In order to prove that (7) holds for \(k\in K\) and k sufficiently large and for \(\Delta \) belonging to an interval \((0,\bar{\Delta }]\), we will first show that

$$\begin{aligned} - Pred_k(\Delta ) \ge \beta \Delta , \end{aligned}$$

(30)

and

$$\begin{aligned} Ared_k(\Delta ) - Pred_k(\Delta ) \le c_1 \Delta ^2 \end{aligned}$$

(31)

hold for suitable constants \( \beta > 0 \) and \( c_1 > 0 \)

Element and text location data:
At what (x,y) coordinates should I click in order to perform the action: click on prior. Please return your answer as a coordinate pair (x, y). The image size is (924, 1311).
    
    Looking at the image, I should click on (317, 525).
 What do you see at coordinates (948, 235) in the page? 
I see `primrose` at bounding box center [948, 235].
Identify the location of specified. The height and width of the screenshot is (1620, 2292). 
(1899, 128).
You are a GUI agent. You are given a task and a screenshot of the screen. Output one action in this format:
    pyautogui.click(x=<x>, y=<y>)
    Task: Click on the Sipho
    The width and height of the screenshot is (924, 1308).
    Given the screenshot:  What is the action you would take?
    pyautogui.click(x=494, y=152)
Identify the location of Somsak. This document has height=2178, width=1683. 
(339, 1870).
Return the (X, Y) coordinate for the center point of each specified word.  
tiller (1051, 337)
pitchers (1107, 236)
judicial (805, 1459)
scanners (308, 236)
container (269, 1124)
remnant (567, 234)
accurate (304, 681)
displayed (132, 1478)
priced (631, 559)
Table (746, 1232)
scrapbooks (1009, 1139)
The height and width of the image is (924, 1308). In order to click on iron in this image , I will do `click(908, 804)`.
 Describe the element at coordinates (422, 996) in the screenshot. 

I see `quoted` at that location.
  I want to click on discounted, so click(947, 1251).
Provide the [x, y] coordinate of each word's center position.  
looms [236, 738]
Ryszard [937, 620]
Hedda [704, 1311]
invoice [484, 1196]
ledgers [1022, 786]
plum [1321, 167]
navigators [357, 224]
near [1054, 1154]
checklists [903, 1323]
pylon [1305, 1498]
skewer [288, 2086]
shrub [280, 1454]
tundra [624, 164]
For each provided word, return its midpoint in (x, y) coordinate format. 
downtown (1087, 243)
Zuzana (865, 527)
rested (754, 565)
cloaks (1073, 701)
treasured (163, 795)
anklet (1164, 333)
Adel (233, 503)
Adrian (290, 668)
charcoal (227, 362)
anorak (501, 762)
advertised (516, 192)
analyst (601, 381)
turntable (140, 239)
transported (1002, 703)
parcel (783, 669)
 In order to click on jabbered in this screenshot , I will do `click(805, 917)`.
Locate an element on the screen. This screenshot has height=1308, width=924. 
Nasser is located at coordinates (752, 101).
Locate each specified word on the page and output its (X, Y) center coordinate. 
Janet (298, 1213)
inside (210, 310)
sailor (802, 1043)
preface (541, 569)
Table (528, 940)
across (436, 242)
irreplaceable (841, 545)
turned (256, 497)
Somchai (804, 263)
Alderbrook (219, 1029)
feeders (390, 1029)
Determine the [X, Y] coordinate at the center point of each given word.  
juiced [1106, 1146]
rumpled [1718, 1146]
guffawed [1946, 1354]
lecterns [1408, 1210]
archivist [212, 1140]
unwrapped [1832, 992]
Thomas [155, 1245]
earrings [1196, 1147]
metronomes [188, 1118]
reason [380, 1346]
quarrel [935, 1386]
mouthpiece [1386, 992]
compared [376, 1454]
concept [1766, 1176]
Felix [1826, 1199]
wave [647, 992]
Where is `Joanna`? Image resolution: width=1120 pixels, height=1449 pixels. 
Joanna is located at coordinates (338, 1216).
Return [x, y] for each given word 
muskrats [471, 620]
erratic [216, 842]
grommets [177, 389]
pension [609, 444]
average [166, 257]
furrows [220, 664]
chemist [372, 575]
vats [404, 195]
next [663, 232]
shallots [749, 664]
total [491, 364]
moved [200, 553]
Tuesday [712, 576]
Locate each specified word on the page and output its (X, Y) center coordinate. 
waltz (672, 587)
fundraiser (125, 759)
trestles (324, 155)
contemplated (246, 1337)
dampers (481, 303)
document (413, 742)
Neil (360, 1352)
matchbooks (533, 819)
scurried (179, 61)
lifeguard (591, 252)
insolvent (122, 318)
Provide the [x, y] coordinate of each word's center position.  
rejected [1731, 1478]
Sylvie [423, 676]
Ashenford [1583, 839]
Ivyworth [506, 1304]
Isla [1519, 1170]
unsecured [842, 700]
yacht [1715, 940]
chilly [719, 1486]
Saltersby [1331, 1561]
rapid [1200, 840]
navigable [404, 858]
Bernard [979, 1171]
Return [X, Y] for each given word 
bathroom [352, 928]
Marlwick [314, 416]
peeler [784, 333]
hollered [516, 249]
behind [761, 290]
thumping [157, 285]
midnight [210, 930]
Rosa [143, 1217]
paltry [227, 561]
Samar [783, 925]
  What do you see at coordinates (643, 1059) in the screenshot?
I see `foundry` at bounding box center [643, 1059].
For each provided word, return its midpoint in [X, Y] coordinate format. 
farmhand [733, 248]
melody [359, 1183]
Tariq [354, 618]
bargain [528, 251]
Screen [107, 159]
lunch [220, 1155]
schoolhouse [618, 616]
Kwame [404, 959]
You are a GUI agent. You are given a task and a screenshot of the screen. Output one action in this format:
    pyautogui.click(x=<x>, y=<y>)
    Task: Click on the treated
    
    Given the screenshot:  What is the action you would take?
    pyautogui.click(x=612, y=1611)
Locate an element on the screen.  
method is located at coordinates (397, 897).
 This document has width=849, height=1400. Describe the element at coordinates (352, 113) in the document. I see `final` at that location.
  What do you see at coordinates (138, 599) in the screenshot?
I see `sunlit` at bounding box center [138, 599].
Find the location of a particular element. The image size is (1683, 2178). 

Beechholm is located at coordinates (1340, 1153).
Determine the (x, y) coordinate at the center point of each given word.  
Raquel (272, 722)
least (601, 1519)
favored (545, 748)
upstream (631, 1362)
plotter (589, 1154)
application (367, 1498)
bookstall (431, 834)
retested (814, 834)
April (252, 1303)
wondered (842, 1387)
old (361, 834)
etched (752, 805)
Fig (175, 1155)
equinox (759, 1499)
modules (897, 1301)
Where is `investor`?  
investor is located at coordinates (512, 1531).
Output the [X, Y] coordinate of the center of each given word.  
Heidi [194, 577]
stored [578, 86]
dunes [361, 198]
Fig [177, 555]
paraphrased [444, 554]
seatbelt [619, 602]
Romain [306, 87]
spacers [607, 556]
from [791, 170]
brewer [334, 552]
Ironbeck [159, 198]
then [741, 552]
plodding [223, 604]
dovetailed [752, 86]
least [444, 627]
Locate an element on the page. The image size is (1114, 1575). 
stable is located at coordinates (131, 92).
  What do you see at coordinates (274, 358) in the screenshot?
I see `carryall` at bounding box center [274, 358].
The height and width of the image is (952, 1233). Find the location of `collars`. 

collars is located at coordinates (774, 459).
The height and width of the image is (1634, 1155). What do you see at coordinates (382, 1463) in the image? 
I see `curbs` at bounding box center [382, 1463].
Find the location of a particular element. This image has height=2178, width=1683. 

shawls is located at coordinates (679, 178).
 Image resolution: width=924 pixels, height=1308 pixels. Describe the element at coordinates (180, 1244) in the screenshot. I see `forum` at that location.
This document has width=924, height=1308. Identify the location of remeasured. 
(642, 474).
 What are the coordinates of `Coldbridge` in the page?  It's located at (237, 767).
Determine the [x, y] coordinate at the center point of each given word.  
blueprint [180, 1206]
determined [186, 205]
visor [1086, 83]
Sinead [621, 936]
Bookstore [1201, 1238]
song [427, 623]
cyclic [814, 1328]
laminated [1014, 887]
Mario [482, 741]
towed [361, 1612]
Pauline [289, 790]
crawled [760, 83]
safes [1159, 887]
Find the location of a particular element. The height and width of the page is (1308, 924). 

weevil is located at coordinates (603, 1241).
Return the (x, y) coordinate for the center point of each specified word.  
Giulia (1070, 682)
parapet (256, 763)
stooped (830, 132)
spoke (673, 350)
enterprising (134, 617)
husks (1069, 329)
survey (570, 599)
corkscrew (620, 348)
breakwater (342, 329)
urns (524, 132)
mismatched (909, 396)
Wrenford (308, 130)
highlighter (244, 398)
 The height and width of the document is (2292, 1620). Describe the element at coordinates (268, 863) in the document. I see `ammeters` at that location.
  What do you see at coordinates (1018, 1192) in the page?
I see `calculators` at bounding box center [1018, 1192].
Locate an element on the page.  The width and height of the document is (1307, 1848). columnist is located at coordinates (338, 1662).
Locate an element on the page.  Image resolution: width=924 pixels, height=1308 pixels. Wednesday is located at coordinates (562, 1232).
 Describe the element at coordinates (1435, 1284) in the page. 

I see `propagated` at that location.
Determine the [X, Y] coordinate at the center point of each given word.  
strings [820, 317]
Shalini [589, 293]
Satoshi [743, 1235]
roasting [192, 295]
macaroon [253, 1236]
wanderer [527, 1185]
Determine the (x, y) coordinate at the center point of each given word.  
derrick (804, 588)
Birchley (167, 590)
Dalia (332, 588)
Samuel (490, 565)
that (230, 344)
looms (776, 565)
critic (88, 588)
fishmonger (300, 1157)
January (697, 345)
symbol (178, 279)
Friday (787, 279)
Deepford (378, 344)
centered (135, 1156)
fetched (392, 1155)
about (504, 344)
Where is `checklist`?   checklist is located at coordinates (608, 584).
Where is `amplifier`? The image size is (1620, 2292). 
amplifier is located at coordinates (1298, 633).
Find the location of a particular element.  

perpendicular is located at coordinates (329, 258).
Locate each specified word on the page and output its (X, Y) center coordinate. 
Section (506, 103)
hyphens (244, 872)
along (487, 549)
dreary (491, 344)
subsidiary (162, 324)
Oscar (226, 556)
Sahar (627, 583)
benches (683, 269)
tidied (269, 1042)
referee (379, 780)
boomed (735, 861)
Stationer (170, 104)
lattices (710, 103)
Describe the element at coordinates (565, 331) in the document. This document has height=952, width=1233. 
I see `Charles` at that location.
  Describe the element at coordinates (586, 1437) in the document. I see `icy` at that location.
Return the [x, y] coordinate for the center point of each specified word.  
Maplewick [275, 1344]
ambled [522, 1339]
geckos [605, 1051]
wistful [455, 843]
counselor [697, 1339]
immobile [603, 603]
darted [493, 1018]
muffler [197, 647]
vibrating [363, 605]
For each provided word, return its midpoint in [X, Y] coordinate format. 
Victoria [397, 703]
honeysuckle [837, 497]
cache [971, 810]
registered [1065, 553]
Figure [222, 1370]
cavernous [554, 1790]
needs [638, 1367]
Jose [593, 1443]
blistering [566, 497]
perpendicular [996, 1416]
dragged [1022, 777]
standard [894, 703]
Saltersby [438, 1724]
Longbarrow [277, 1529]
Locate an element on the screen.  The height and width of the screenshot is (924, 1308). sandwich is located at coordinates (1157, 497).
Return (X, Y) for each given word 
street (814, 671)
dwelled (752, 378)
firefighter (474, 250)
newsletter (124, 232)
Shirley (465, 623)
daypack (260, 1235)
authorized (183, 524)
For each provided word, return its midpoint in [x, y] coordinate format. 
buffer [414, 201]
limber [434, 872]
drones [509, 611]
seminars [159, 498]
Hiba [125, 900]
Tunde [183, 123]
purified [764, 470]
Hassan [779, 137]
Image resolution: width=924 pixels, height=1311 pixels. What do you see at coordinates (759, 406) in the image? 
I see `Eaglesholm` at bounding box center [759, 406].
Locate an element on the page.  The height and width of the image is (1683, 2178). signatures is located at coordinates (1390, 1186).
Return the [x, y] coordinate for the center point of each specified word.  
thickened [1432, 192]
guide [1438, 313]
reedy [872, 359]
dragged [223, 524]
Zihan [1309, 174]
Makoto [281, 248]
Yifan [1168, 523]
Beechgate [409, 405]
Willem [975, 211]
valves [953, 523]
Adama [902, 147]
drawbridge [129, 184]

- [Set task]:
List every equation number that appears in parentheses in the proof excerpt above.

- [Solution to this task]:
(7), (30), (31)